• [Task details]:
The full listing, written out exactly and without images, is the expected result.

• [Exercise input]:

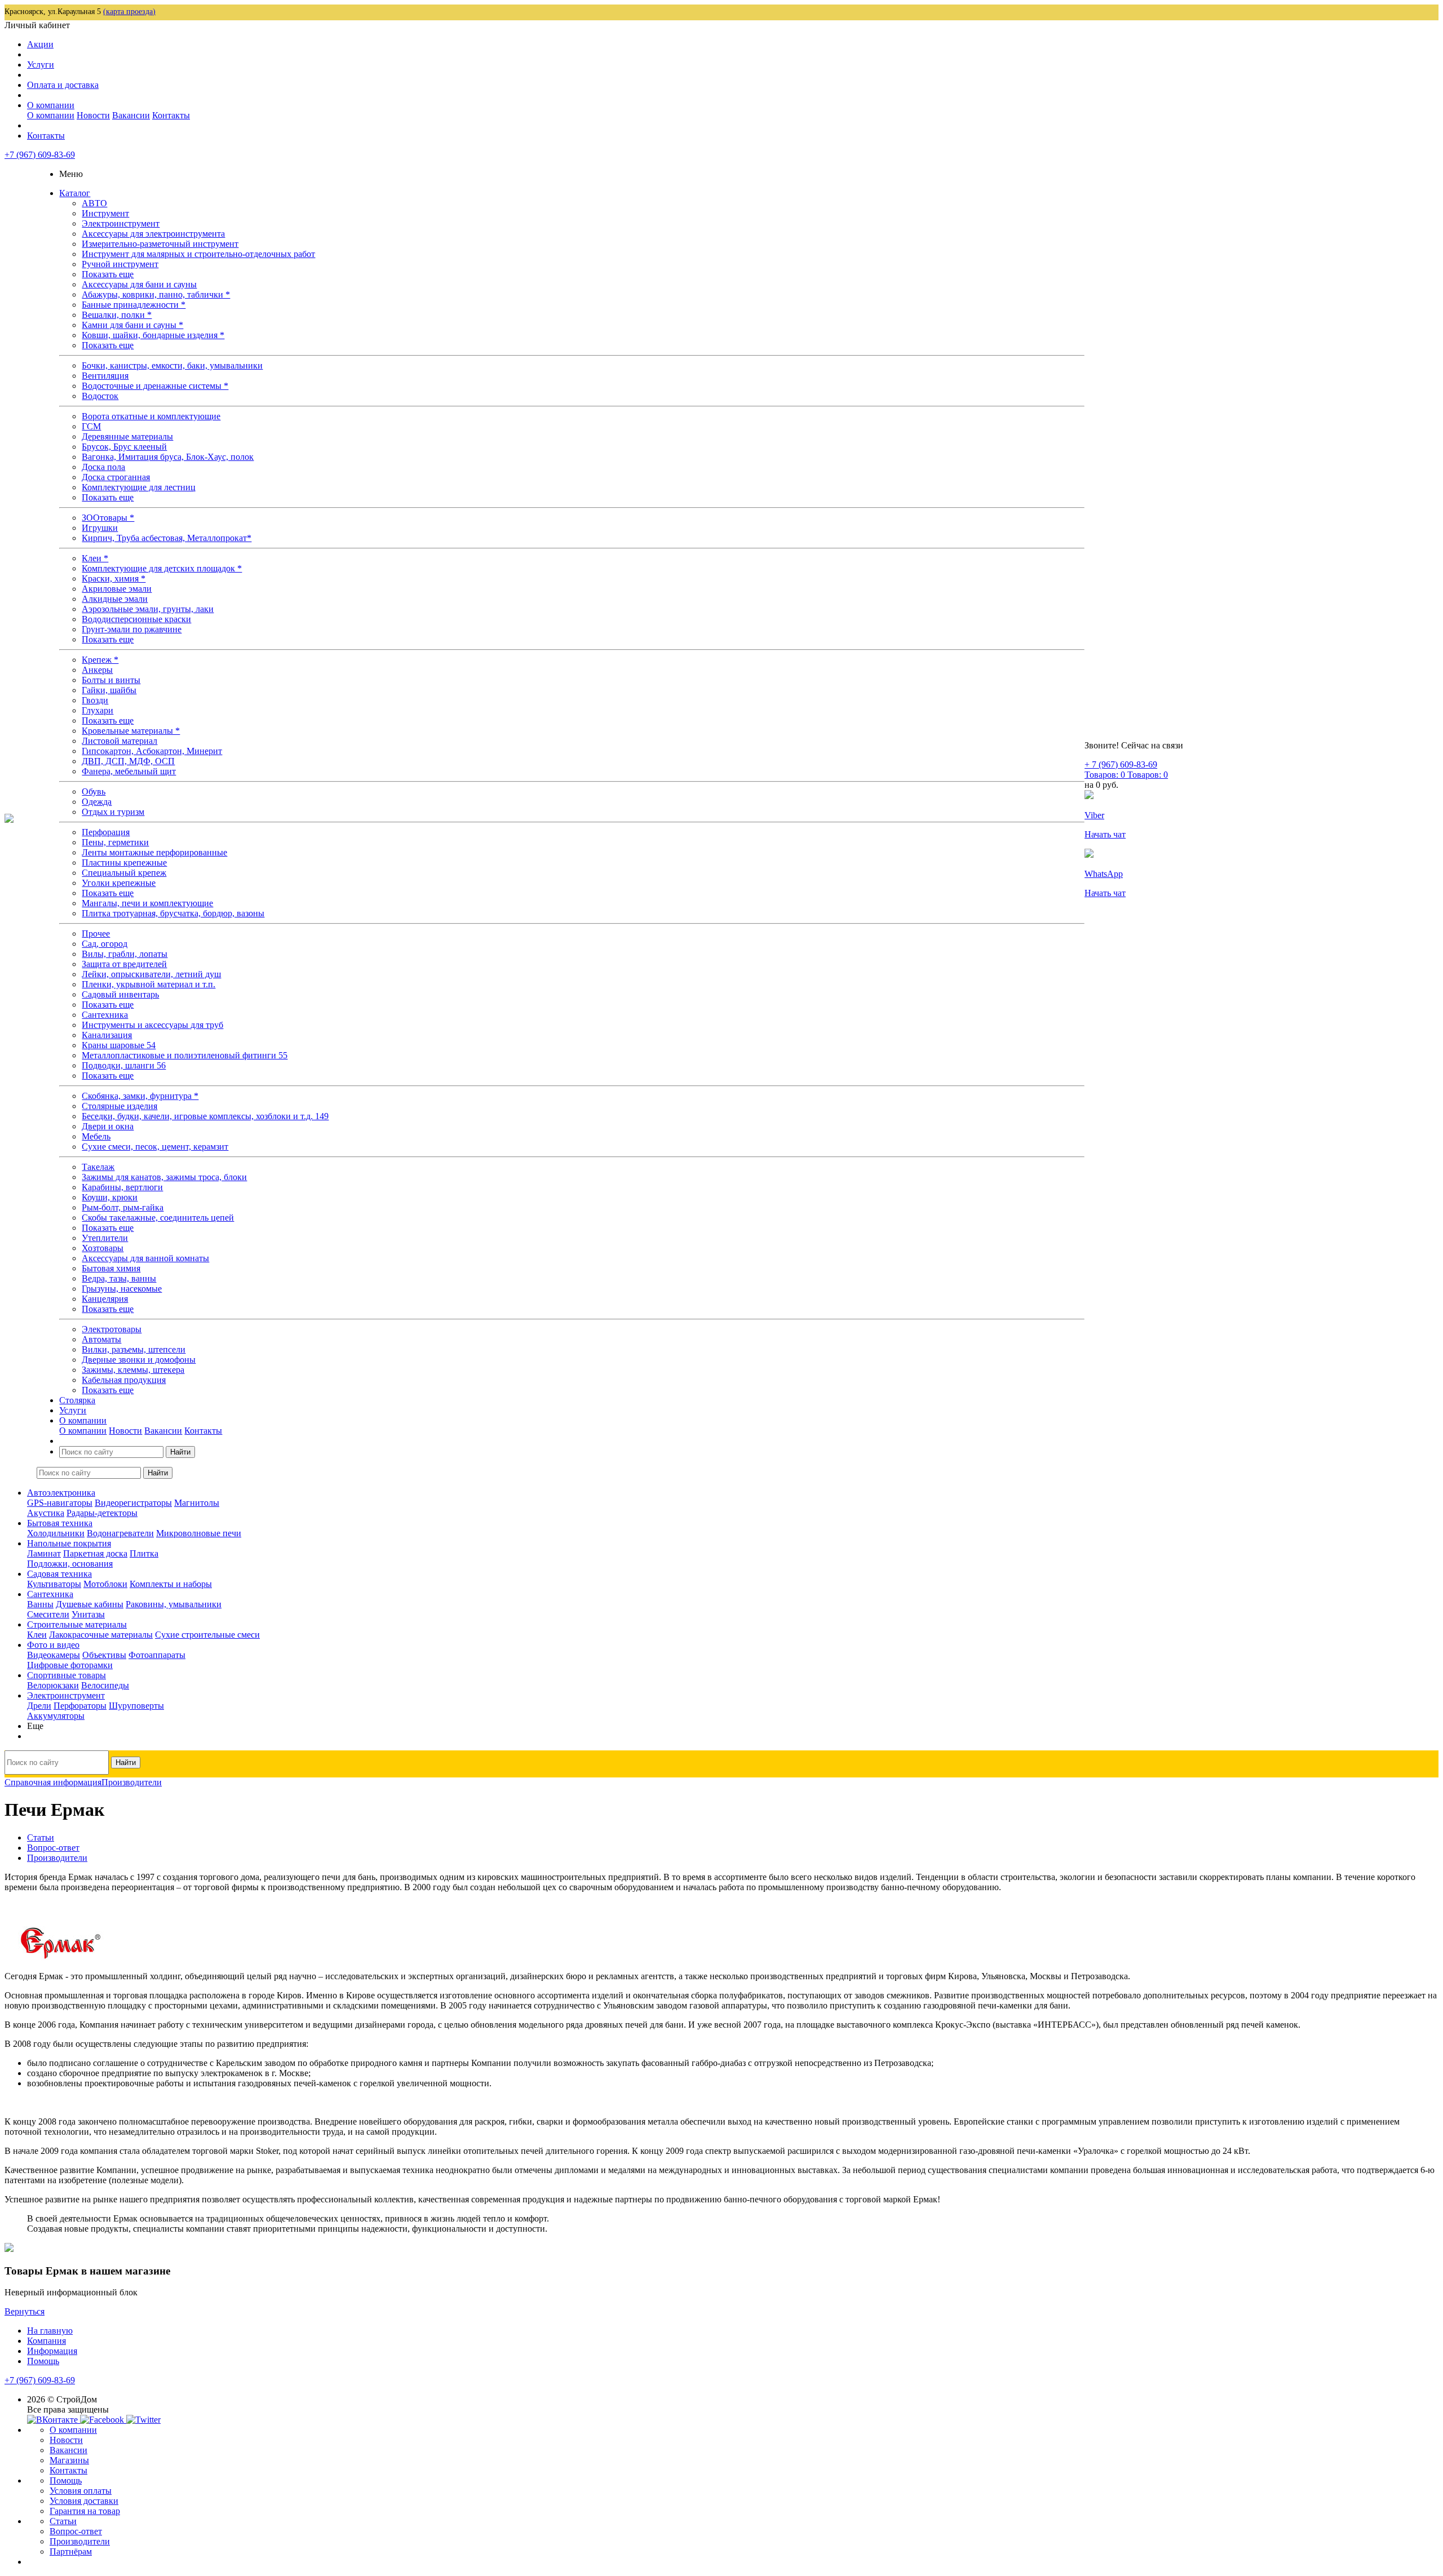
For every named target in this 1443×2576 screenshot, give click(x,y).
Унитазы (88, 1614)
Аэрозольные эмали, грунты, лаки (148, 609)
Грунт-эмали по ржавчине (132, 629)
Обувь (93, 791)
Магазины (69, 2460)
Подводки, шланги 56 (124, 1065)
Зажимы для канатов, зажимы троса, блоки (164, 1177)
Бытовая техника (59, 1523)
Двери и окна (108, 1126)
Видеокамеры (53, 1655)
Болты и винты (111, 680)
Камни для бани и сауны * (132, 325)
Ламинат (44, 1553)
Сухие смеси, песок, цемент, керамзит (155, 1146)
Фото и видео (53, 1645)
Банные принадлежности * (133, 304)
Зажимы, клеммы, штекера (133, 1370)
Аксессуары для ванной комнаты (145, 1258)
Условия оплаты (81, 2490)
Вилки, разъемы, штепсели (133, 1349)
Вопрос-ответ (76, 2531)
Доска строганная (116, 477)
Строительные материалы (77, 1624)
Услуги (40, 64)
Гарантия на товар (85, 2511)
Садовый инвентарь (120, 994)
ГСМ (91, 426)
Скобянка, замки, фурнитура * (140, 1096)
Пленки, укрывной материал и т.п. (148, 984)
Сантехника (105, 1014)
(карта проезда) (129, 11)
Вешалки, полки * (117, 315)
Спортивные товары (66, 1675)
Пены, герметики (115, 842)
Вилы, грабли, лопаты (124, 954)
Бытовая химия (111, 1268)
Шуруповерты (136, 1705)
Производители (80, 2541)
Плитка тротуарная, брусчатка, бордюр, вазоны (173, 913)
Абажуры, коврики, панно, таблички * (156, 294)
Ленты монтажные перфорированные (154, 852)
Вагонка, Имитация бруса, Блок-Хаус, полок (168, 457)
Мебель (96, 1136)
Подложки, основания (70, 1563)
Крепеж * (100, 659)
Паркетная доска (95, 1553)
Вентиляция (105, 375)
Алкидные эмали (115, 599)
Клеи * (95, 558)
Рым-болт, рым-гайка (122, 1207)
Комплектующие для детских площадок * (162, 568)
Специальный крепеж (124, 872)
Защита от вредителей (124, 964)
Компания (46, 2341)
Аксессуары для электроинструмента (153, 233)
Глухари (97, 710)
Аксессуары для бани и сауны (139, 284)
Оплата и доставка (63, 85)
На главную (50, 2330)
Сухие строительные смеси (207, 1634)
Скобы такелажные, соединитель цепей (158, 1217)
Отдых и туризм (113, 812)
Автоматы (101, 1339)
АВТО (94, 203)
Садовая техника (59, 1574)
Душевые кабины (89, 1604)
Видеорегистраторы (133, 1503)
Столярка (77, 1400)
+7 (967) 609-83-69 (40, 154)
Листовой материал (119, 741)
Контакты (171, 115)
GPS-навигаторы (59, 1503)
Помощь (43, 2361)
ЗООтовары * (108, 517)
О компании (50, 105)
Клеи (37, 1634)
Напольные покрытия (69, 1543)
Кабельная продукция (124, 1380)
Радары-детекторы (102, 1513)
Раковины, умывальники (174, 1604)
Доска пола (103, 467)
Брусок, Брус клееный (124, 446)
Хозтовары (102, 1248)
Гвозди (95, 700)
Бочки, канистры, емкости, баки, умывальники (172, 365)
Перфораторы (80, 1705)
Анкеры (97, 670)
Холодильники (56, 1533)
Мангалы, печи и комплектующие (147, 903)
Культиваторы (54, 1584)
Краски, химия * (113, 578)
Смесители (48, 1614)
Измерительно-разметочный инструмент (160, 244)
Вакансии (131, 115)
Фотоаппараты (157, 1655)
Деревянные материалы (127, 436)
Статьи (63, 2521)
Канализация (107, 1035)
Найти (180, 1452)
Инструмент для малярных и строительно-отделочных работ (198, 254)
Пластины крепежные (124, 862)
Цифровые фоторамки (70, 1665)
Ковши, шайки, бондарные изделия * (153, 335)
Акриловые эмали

• [Answer to the exercise]:
For every named target in this 1443×2576 screenshot, give click(x,y).
Унитазы (88, 1614)
Аэрозольные эмали, грунты, лаки (148, 609)
Грунт-эмали по ржавчине (132, 629)
Обувь (93, 791)
Магазины (69, 2460)
Подводки, шланги 56 (124, 1065)
Зажимы для канатов, зажимы троса, блоки (164, 1177)
Бытовая техника (59, 1523)
Двери и окна (108, 1126)
Видеокамеры (53, 1655)
Болты и винты (111, 680)
Камни для бани и сауны * (132, 325)
Ламинат (44, 1553)
Сухие смеси, песок, цемент, керамзит (155, 1146)
Фото и видео (53, 1645)
Банные принадлежности * (133, 304)
Зажимы, клеммы, штекера (133, 1370)
Аксессуары для ванной комнаты (145, 1258)
Условия оплаты (81, 2490)
Вилки, разъемы, штепсели (133, 1349)
Вопрос-ответ (76, 2531)
Доска строганная (116, 477)
Строительные материалы (77, 1624)
Услуги (40, 64)
Гарантия на товар (85, 2511)
Садовый инвентарь (120, 994)
ГСМ (91, 426)
Скобянка, замки, фурнитура * (140, 1096)
Пленки, укрывной материал и т.п. (148, 984)
Сантехника (105, 1014)
(карта проезда) (129, 11)
Вешалки, полки * (117, 315)
Спортивные товары (66, 1675)
Пены, герметики (115, 842)
Вилы, грабли, лопаты (124, 954)
Бытовая химия (111, 1268)
Шуруповерты (136, 1705)
Производители (80, 2541)
Плитка тротуарная, брусчатка, бордюр, вазоны (173, 913)
Абажуры, коврики, панно, таблички * (156, 294)
Ленты монтажные перфорированные (154, 852)
Вагонка, Имитация бруса, Блок-Хаус, полок (168, 457)
Мебель (96, 1136)
Подложки, основания (70, 1563)
Крепеж * (100, 659)
Паркетная доска (95, 1553)
Вентиляция (105, 375)
Алкидные эмали (115, 599)
Клеи * (95, 558)
Рым-болт, рым-гайка (122, 1207)
Комплектующие для детских площадок * (162, 568)
Специальный крепеж (124, 872)
Защита от вредителей (124, 964)
Компания (46, 2341)
Аксессуары для электроинструмента (153, 233)
Глухари (97, 710)
Аксессуары для бани и сауны (139, 284)
Оплата и доставка (63, 85)
На главную (50, 2330)
Сухие строительные смеси (207, 1634)
Скобы такелажные, соединитель цепей (158, 1217)
Отдых и туризм (113, 812)
Автоматы (101, 1339)
АВТО (94, 203)
Садовая техника (59, 1574)
Душевые кабины (89, 1604)
Видеорегистраторы (133, 1503)
Столярка (77, 1400)
+7 (967) 609-83-69 (40, 154)
Листовой материал (119, 741)
Контакты (171, 115)
GPS-навигаторы (59, 1503)
Помощь (43, 2361)
ЗООтовары * (108, 517)
О компании (50, 105)
Клеи (37, 1634)
Напольные покрытия (69, 1543)
Кабельная продукция (124, 1380)
Радары-детекторы (102, 1513)
Раковины, умывальники (174, 1604)
Доска пола (103, 467)
Брусок, Брус клееный (124, 446)
Хозтовары (102, 1248)
Гвозди (95, 700)
Бочки, канистры, емкости, баки, умывальники (172, 365)
Перфораторы (80, 1705)
Анкеры (97, 670)
Холодильники (56, 1533)
Мангалы, печи и комплектующие (147, 903)
Культиваторы (54, 1584)
Краски, химия * (113, 578)
Смесители (48, 1614)
Измерительно-разметочный инструмент (160, 244)
Вакансии (131, 115)
Фотоаппараты (157, 1655)
Деревянные материалы (127, 436)
Статьи (63, 2521)
Канализация (107, 1035)
Найти (180, 1452)
Инструмент для малярных и строительно-отделочных работ (198, 254)
Пластины крепежные (124, 862)
Цифровые фоторамки (70, 1665)
Ковши, шайки, бондарные изделия * (153, 335)
Акриловые эмали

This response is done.